Netanyahu Welcomes Failure to Reach Iran Nuclear Deal in Vienna

Prime Minister equates the failure of the negotiating nations to take a tough stand against Iran to the world's failure to stand up to Hitler.

AFP

Prime Minister Benjamin Netanyahu on Monday welcomed the failure of the nuclear negotiations with Iran to reach an agreement, saying that "it's extremely important" that the agreement Iran had pushed for had been avoided.

Iran and the P5+1 nations (the United States, Russia, China, the United Kingdom, France and Germany) agreed on Monday, after a marathon round of talks, to extend the deadline for reaching an agreement on Iran's nuclear program until June 30, 2015.

"The fact that there's no deal now gives [the P5+1 nations] the opportunity to continue the economic pressures that have proven to be the only thing that have brought Iran to the table; to continue them, to toughen them," Netanyahu said.

- **DATA PROVIDED**

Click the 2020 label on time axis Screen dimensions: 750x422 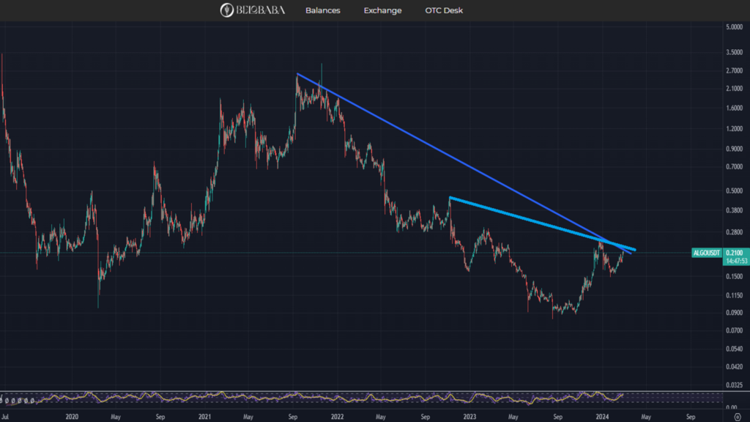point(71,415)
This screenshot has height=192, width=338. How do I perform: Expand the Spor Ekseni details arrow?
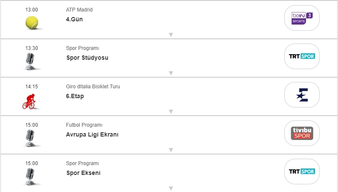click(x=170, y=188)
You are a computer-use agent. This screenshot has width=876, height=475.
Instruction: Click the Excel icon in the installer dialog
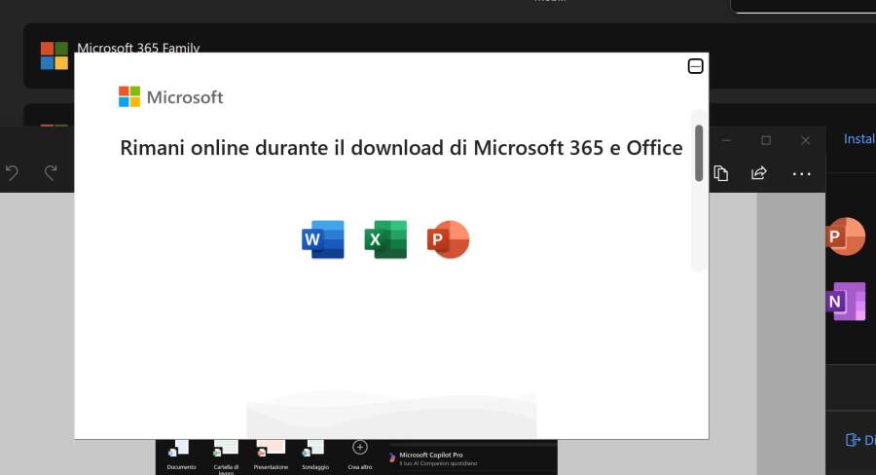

- **THE TASK**
Could you transcribe the entire article on Netanyahu and the Iran nuclear talks, word for word?

- **EXERCISE RESULT**
Netanyahu Welcomes Failure to Reach Iran Nuclear Deal in Vienna

Prime Minister equates the failure of the negotiating nations to take a tough stand against Iran to the world's failure to stand up to Hitler.

AFP

Prime Minister Benjamin Netanyahu on Monday welcomed the failure of the nuclear negotiations with Iran to reach an agreement, saying that "it's extremely important" that the agreement Iran had pushed for had been avoided.

Iran and the P5+1 nations (the United States, Russia, China, the United Kingdom, France and Germany) agreed on Monday, after a marathon round of talks, to extend the deadline for reaching an agreement on Iran's nuclear program until June 30, 2015.

"The fact that there's no deal now gives [the P5+1 nations] the opportunity to continue the economic pressures that have proven to be the only thing that have brought Iran to the table; to continue them, to toughen them," Netanyahu said.